I feel more comfortable with shorting strength than buying strength.

 

As a consequence of the above expectations (importantly influenced by looming economic challenges in the last half of this year), I feel more comfortable in shorting strength as we move toward the upper end of the trading range, as contrasted to the many market participants (both on RealMoney and elsewhere) who appear to be at ease with buying strength.

You've got to ac-cent-tchu-ate the positive
Eliminate the negative
And latch on to the affirmative
Don't mess with Mister In-Between.

-- "Ac-Cent-Tchu-Ate the Positive," Johnny Mercer

The stock market is clearly disregarding (or putting on the back burner) the secular headwinds and nontraditional influences in favor of the near-term cyclical recovery in the world economies.

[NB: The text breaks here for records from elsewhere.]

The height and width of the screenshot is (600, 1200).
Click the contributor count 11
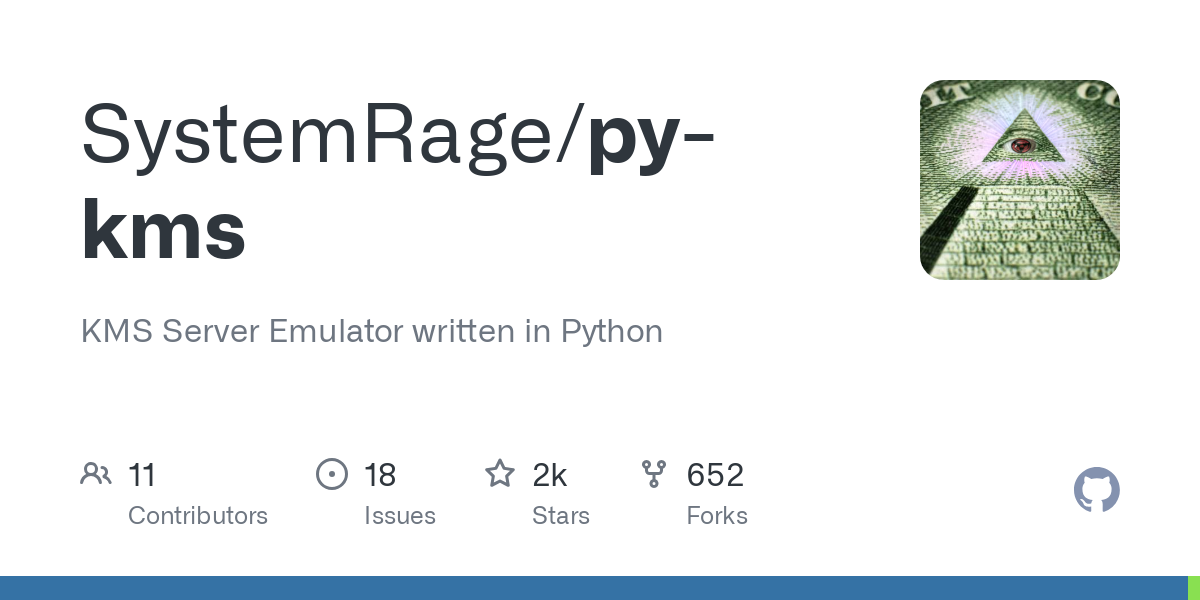(142, 475)
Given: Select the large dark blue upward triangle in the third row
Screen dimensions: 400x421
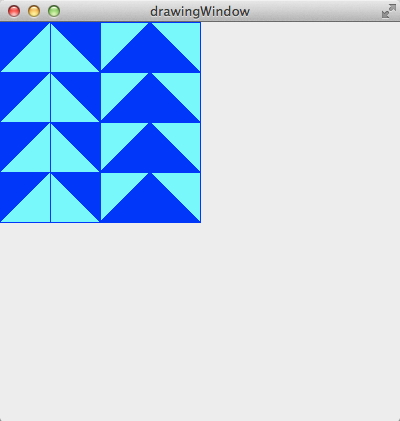Looking at the screenshot, I should (150, 155).
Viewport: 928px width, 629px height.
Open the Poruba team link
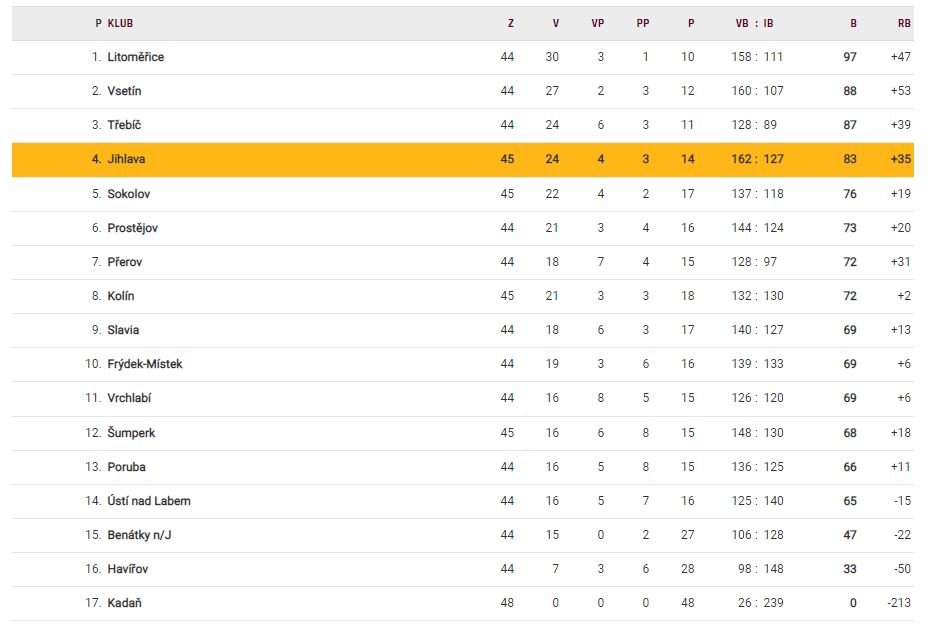coord(127,467)
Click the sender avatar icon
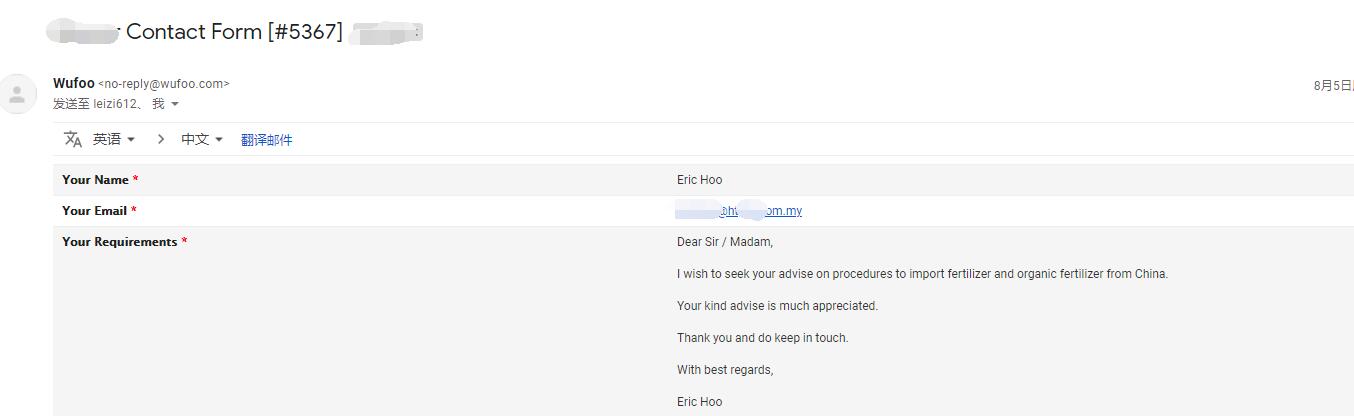This screenshot has height=416, width=1354. pos(17,94)
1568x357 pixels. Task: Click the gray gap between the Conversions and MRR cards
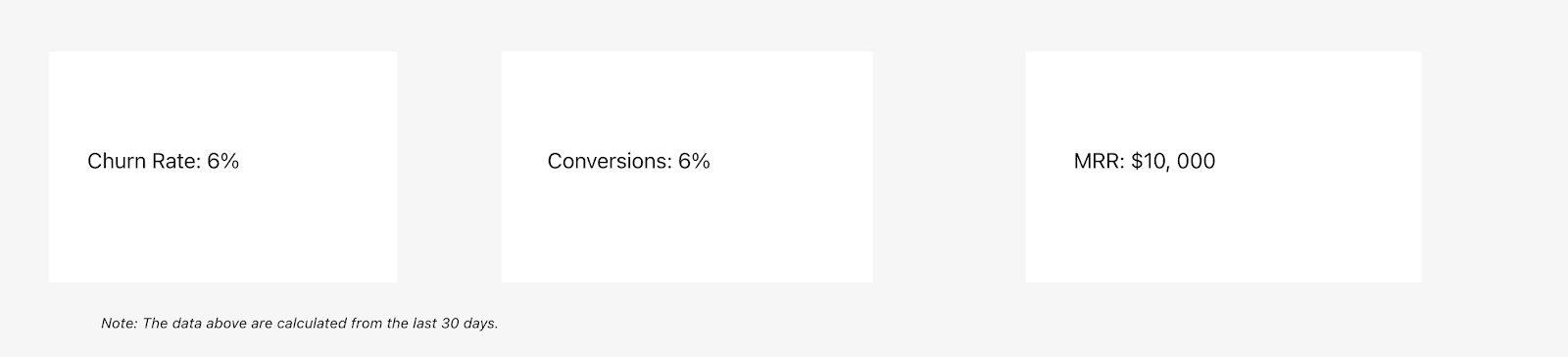click(x=949, y=167)
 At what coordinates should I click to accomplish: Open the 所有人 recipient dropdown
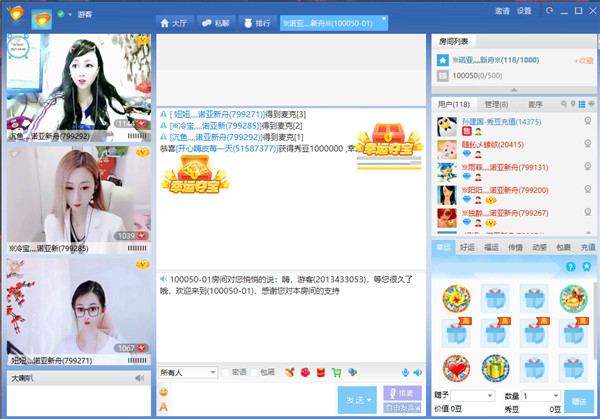pos(188,372)
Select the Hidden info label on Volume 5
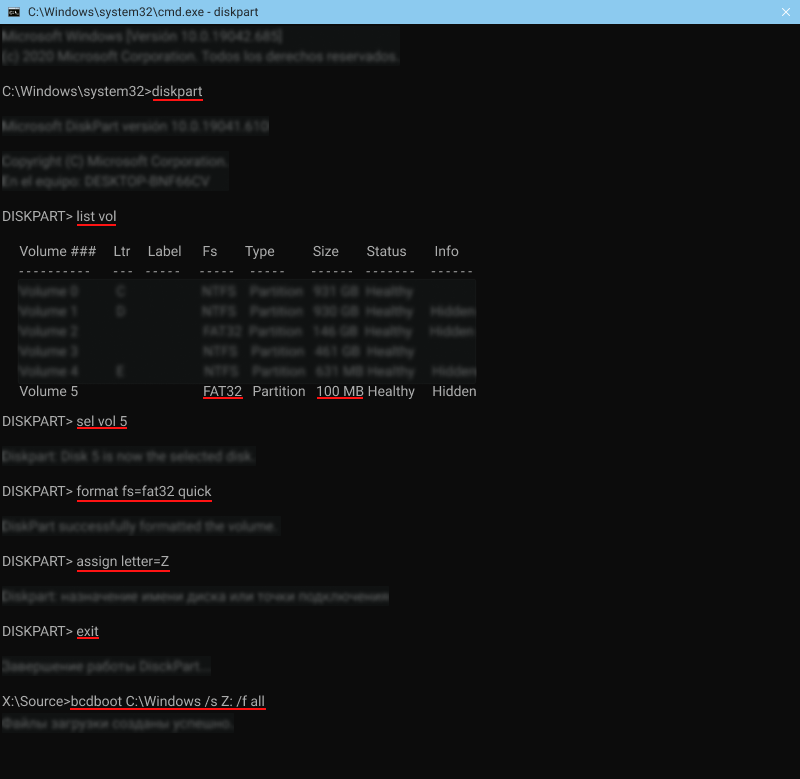Screen dimensions: 800x779 coord(454,391)
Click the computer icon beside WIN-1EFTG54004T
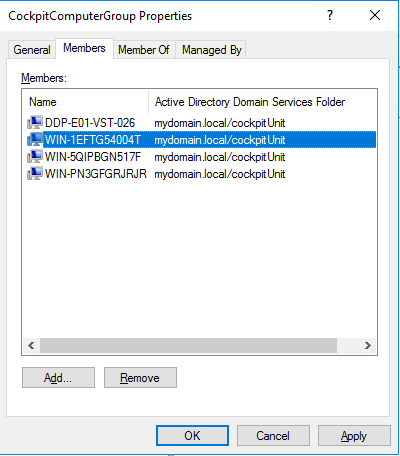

We start today's trading with the S&P 500 about flat for the year, which was the No. 1 surprise in December's surprises for 2010.

As I wrote in "Raindrops Keep Falling on Our Heads," my baseline expectations for the S&P 500's performance for 2010 remain unchanged (and I remain less optimistic than consensus):

  • In 2010, markets will have a limited memory from day to day, which can be frustrating for long-term investors but a great backdrop for opportunistic traders who are willing to buy the dips and sell the rips and for investors willing to sell premium.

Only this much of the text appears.